How to use Nearby Share to quickly transfer large files between Android devices

Google took its own sweet time but it has finally started rolling out an AirDrop-like feature for all Android devices. Dubbed Nearby Share, the feature is being rolled out to select Pixel and Samsung phones right now and will make sharing links, photos, and other files between devices easier and faster. If you have already got Nearby Share on your Android device, follow this guide to know how you can use the feature.

The entire premise of Nearby Share is to remove the sheer number of steps that are currently required before one can share a file locally with another Android device. It requires one to pair their Android device with the recipient's device first and then send the file over Bluetooth. The entire process is extremely cumbersome and painfully slow since Bluetooth is not really ideal to send large files. This is where Nearby Share comes in which is aimed at making the entire local file sharing process seamless and fast. The good thing is that Google is also working on bringing Nearby Share to other platforms like Windows, Mac, and Linux via a Chrome update which should further increase its usefulness.

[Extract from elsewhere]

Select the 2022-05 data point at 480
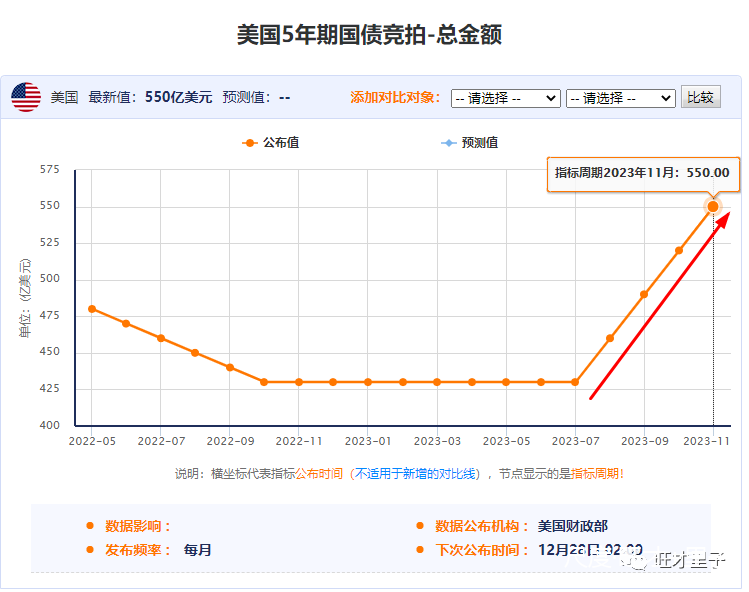This screenshot has width=749, height=592. tap(92, 309)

How does Nearby Share work?

Nearby Sharing might seem pretty simple to use but there's a lot that goes in the background. It is primarily meant for quickly and easily sharing files with another Android device near you. As per Google, Nearby Share "automatically chooses the best protocol for fast and easy sharing using Bluetooth, Bluetooth Low Energy, WebRTC or peer-to-peer WiFi.” It can work without an active internet connection, though in some cases, small files might be transferred using mobile data or Wi-Fi. There's an option to change this behavior though and make the feature work completely offline.

Google has currently rolled out the Nearby Share feature for select Pixel and Samsung devices. The feature itself is compatible with all devices running Android 6.0 or newer though. Google is rolling out the feature via a Play Services update so it should automatically show up on your device.

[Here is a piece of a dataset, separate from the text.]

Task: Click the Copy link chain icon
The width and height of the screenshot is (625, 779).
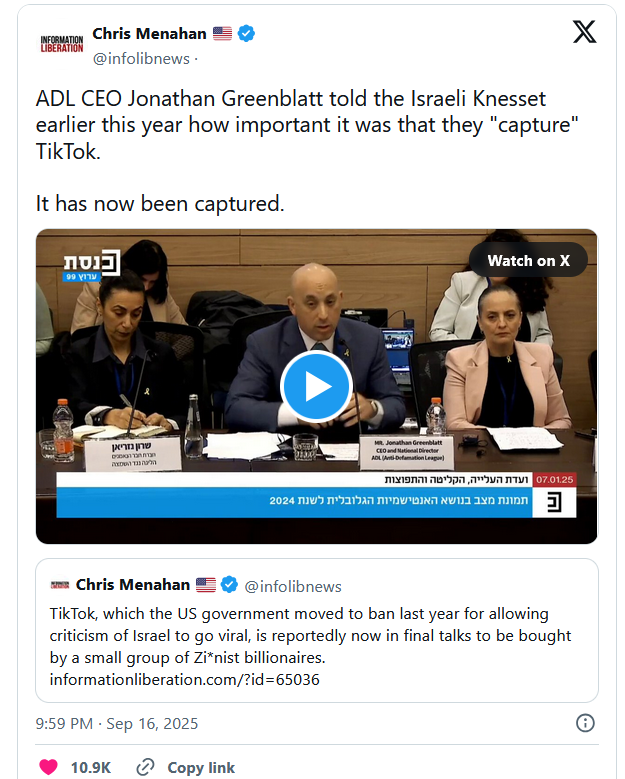Action: pos(145,767)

Check if Nearby Share is available in your Android device

To confirm if the Nearby Share feature is available in your Android device, go to Settings -> Google -> Device Connections. You should see the Nearby Share feature. You can customize your device name, visibility, and whether the feature should transfer files without using internet data or not. Irrespective of the device visibility settings, you will be able to see devices near you that have Nearby Share open.

Step 1: Select the file that you want to share, bring up the Share menu by tapping the share icon, and then tap on Nearby Sharing.

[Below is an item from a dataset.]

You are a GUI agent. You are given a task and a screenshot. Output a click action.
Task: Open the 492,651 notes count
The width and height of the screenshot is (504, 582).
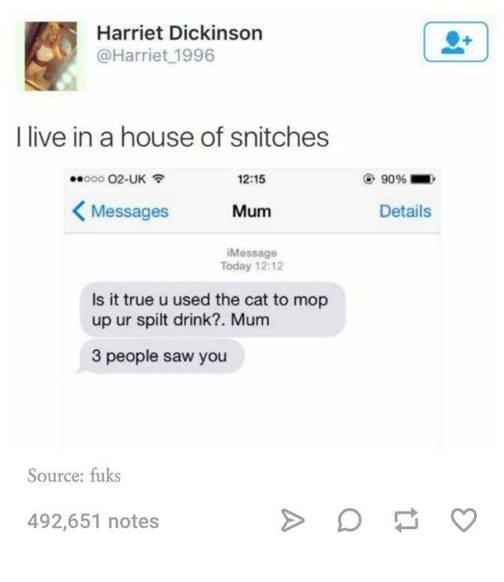tap(93, 521)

If you are using the feature for the first time, you will be prompted to confirm your device name and visibility settings. By default, your device will be visible to all nearby contacts, though you can change this as per your liking.

Step 2: The recipient's Android device will get a notification pop-up that a device nearby is sharing. The recipient will need to tap on the prompt and enable Nearby Share on their device. Again, if the feature was not enabled previously, you will first have to confirm your device name and visibility settings.

Step 3: A prompt will show up on the recipient's device previewing the file type that is being shared along with Accept and Decline button. Tap on Accept to start the transfer process. The entire file transfer process happens over the internet or Wi-Fi depending on the file size.

Once Google rolls out Nearby Share to more Android devices and Chrome, the usefulness of the feature will increase quite a bit and make sharing large files a breeze.